# Data for this task start
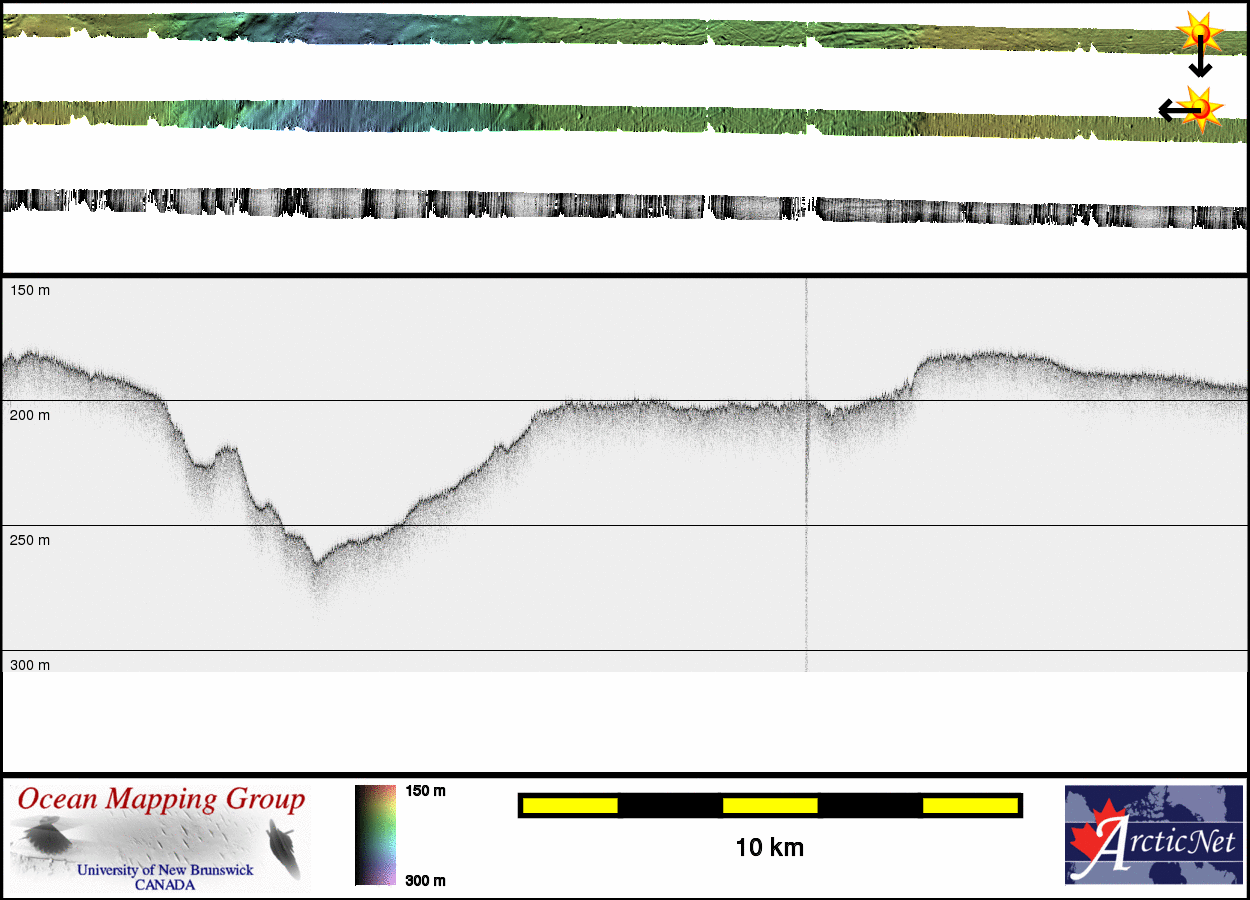Click the 250 m depth label in profile
The height and width of the screenshot is (900, 1250).
30,540
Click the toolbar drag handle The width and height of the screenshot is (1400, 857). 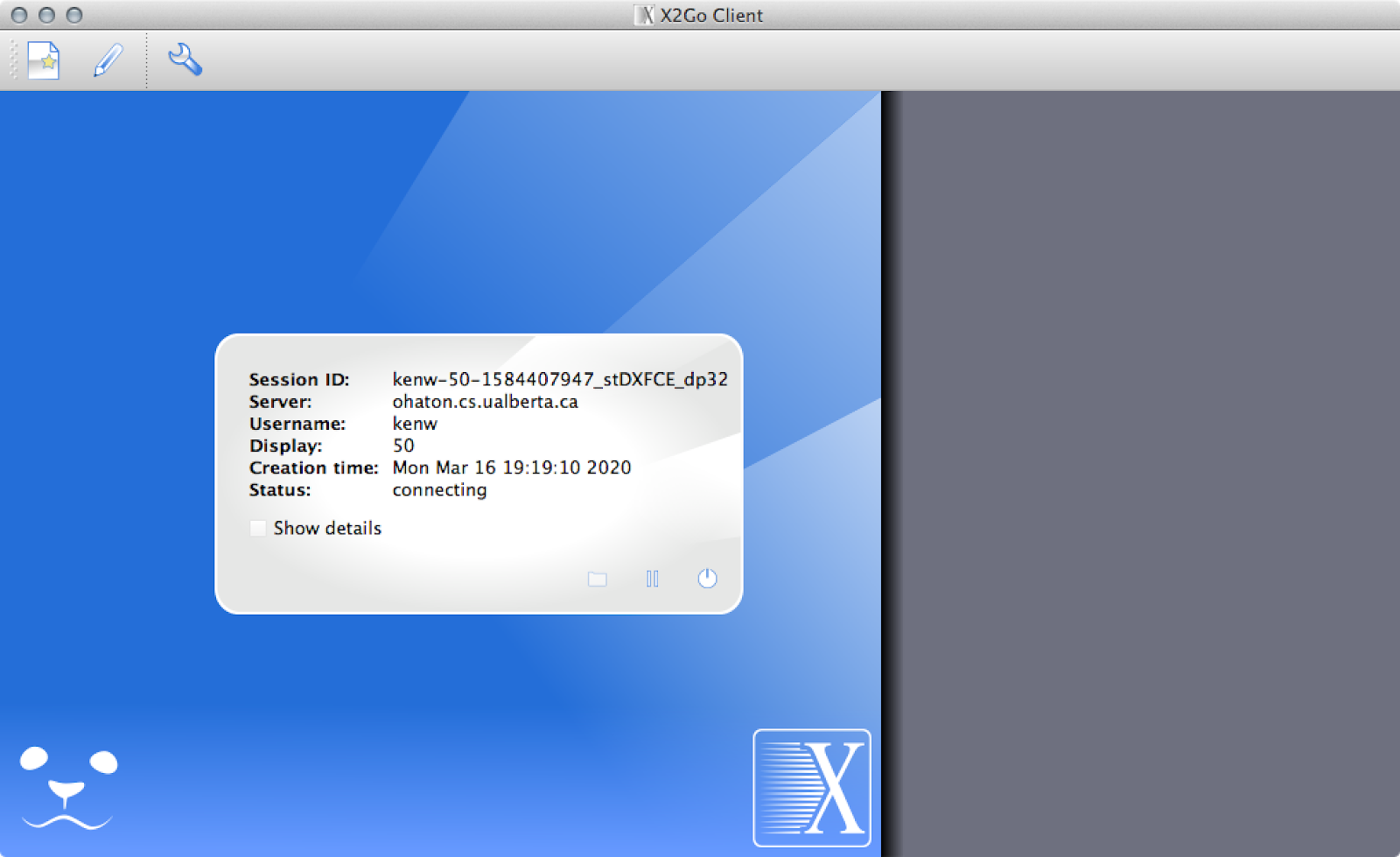coord(13,60)
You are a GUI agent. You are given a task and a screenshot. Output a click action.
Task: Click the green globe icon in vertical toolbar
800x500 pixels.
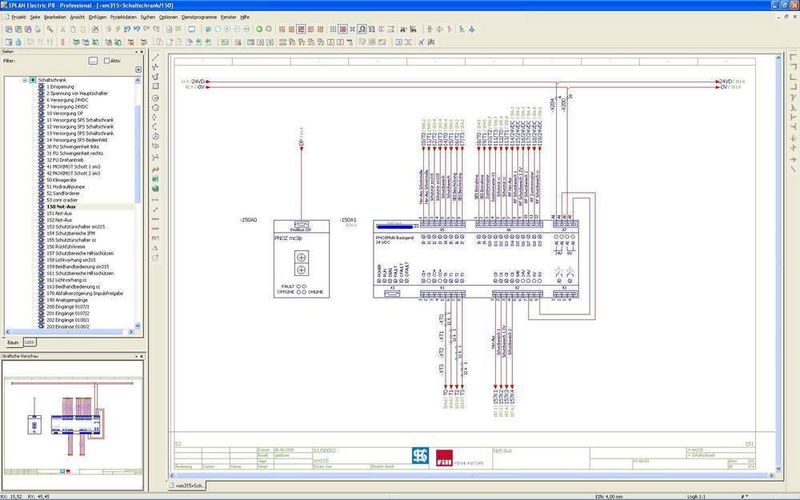coord(156,188)
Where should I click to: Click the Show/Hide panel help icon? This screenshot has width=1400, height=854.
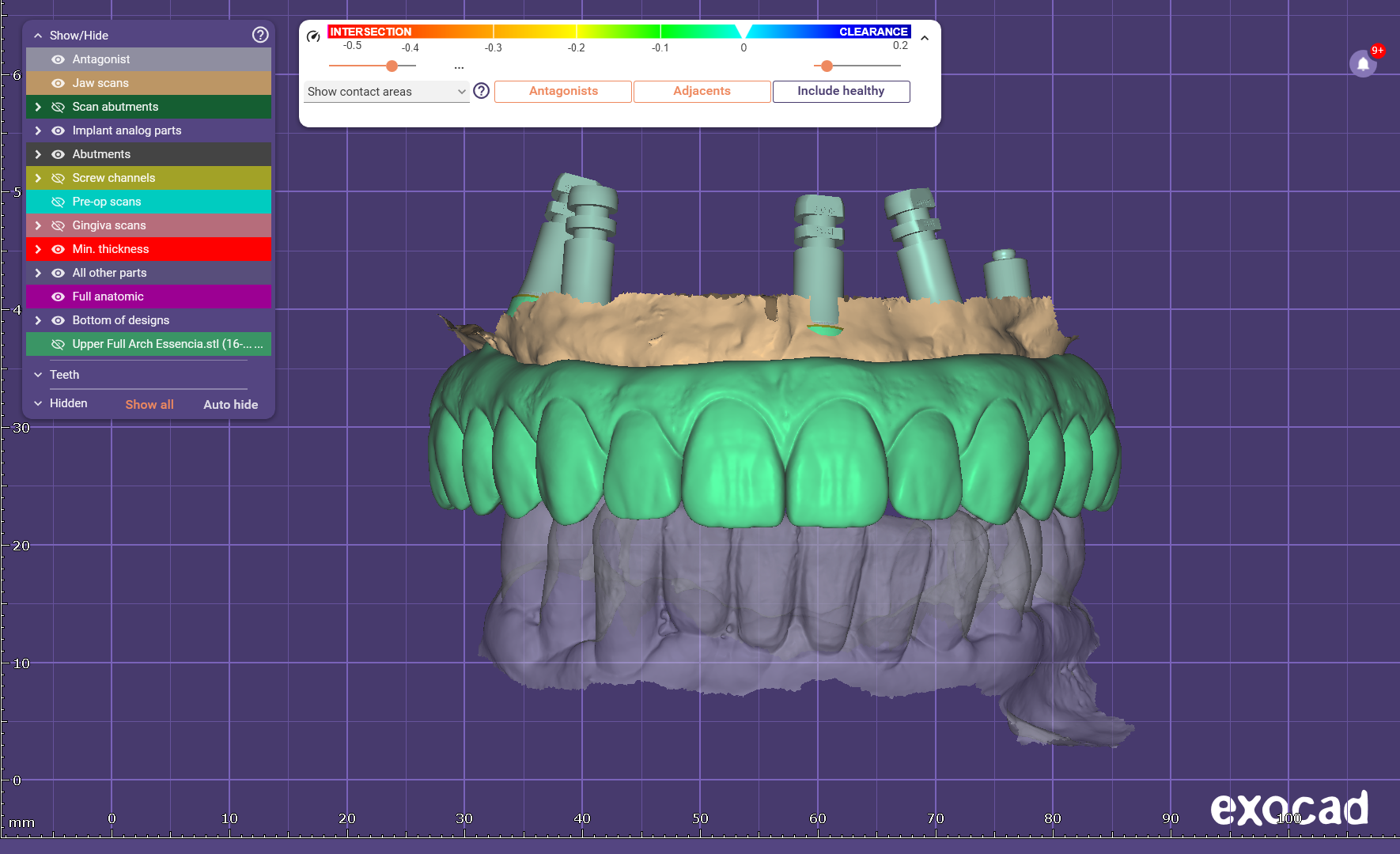[x=260, y=35]
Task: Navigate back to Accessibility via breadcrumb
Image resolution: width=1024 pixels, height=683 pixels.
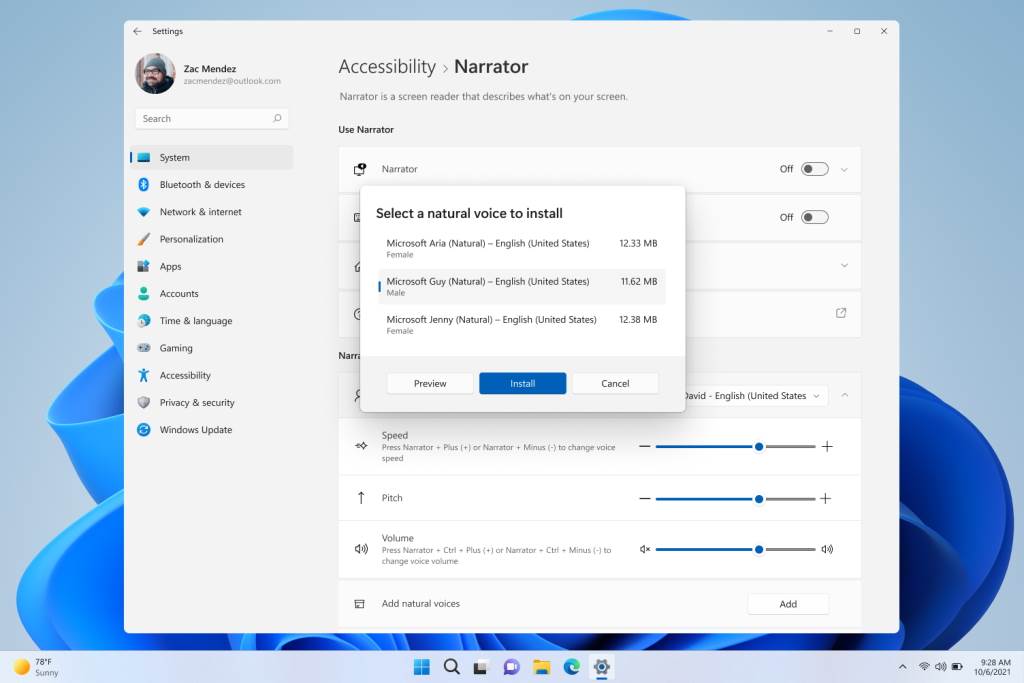Action: click(386, 67)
# Data for this task end
**Exercise:** Copy everything from the line containing "Where should I" down to the end of the items, requests included, but multiply each coordinate in the answers by 1.55, rounding to whole numbers with halves rounded up. Leave out the pictures.

**Exercise result:**
Where should I click to: Click the Show/Hide panel help icon? This screenshot has width=1400, height=854.
[x=403, y=54]
Task: Navigate back to Accessibility via breadcrumb
Image resolution: width=1024 pixels, height=683 pixels.
Action: click(598, 104)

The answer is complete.